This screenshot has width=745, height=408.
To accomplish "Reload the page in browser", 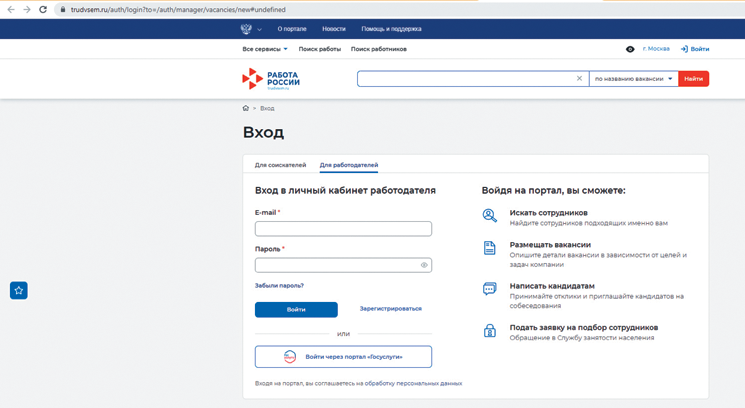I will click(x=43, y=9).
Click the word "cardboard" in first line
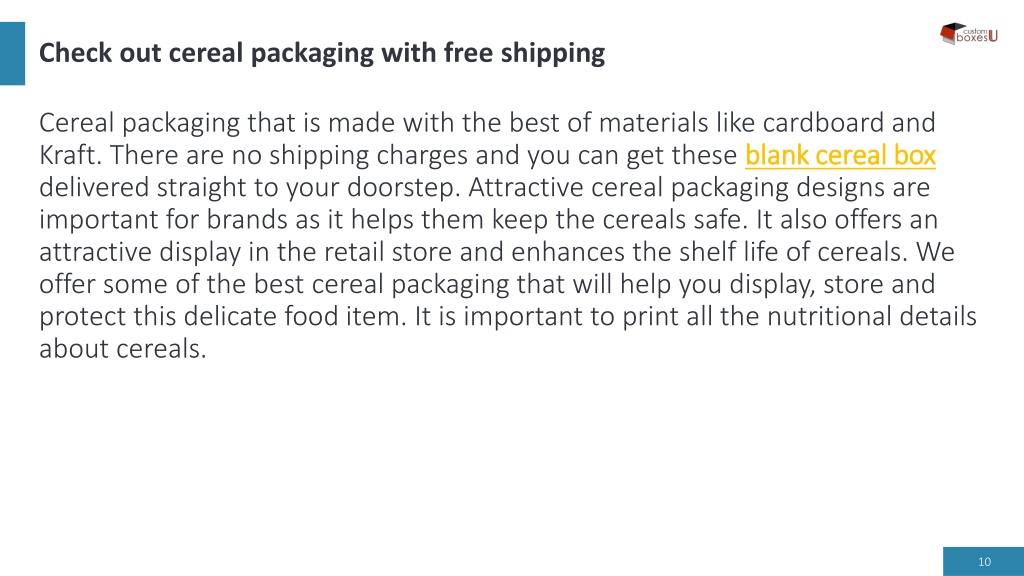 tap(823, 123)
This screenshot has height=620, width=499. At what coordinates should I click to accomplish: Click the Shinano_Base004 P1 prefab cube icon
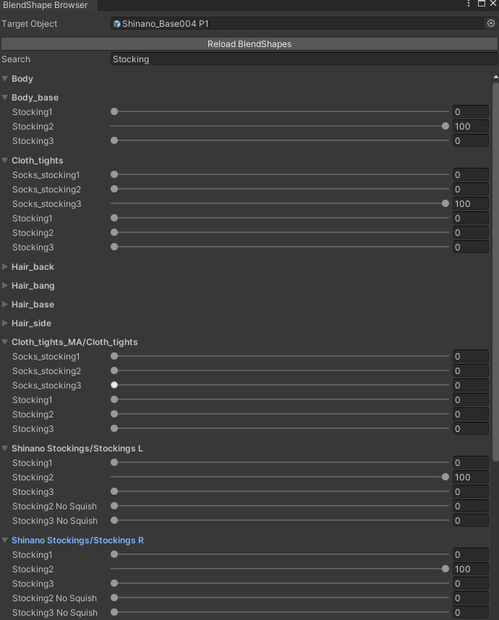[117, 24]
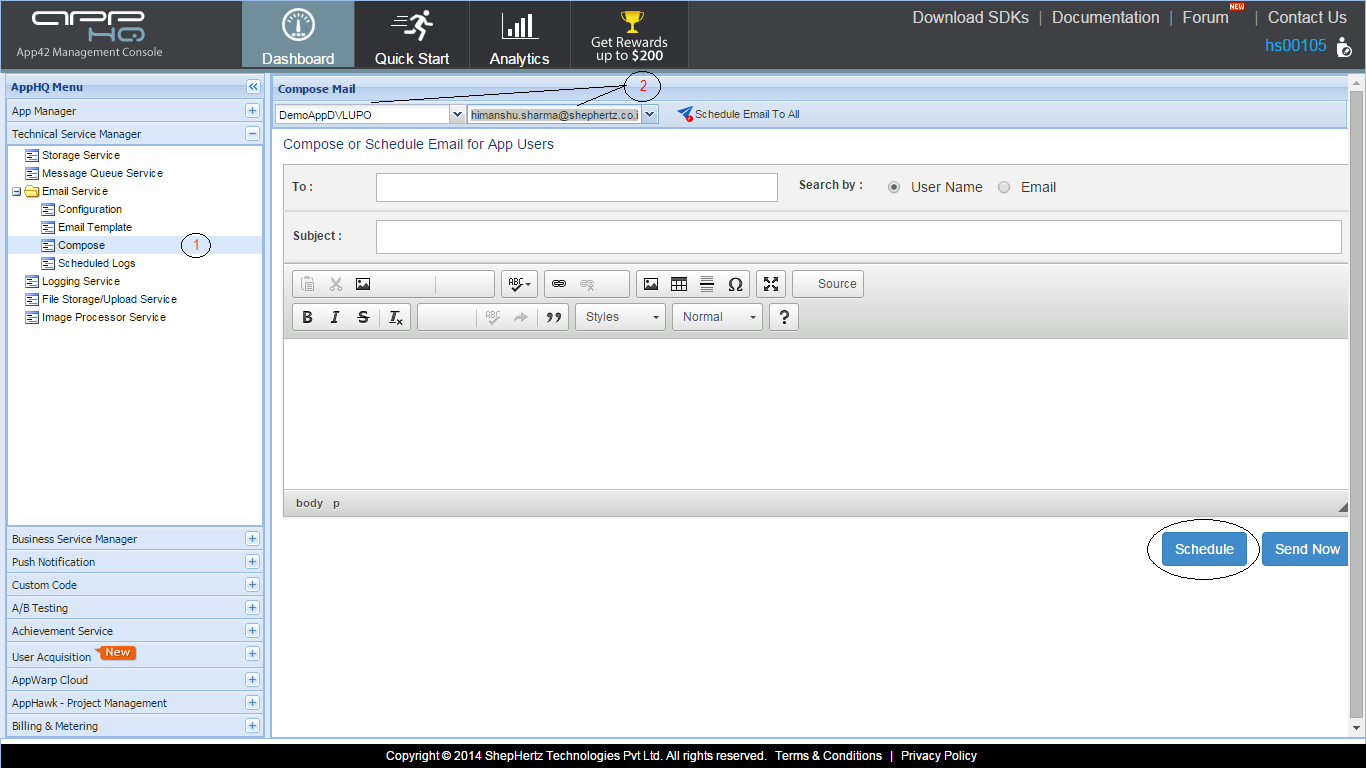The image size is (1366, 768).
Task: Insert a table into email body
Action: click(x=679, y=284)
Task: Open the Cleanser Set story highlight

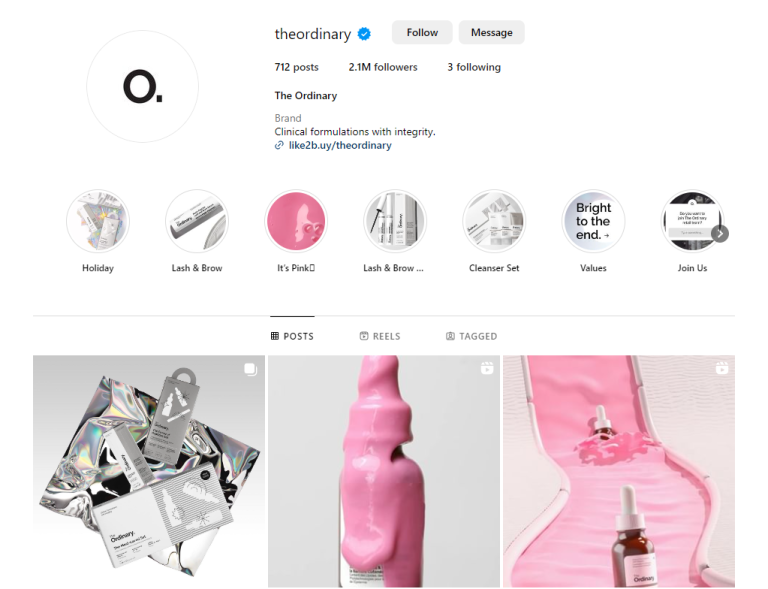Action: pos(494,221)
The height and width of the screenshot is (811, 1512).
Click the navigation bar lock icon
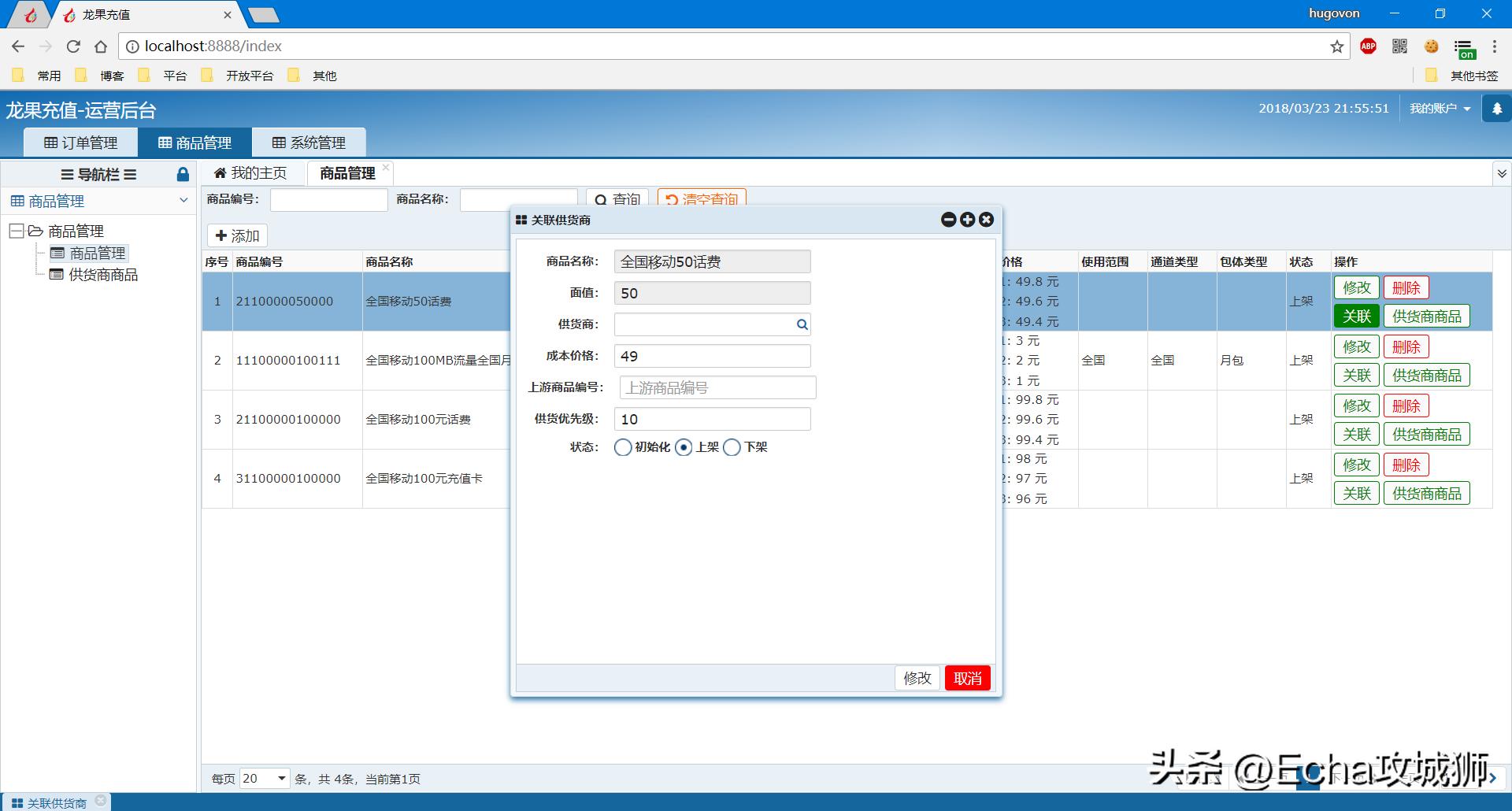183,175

------------------------------

ASSIGNED TASK: Which lines fall between the one containing "This screenshot has height=620, width=499." and the last line of the listing, both included? Give them again exactly, without the pictures.

EXERCISE RESULT:
This screenshot has height=620, width=499. At what coordinates should I click to accomplish: Click the Shinano_Base004 P1 prefab cube icon
[117, 24]
The image size is (1366, 768).
Task: Insert a table into email body
Action: click(x=679, y=284)
Task: Open the Cleanser Set story highlight

Action: pos(494,221)
The height and width of the screenshot is (811, 1512).
Click the navigation bar lock icon
183,175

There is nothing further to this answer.